- [Data for processing]:
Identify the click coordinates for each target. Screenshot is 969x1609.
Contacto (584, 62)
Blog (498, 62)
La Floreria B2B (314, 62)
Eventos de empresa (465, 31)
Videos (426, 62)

- [Given request]:
Reproduce each of the rows above verbatim, keeping every line in its original order.

- [Complete response]:
Identify the click coordinates for each target. Screenshot is 969x1609.
Contacto (584, 62)
Blog (498, 62)
La Floreria B2B (314, 62)
Eventos de empresa (465, 31)
Videos (426, 62)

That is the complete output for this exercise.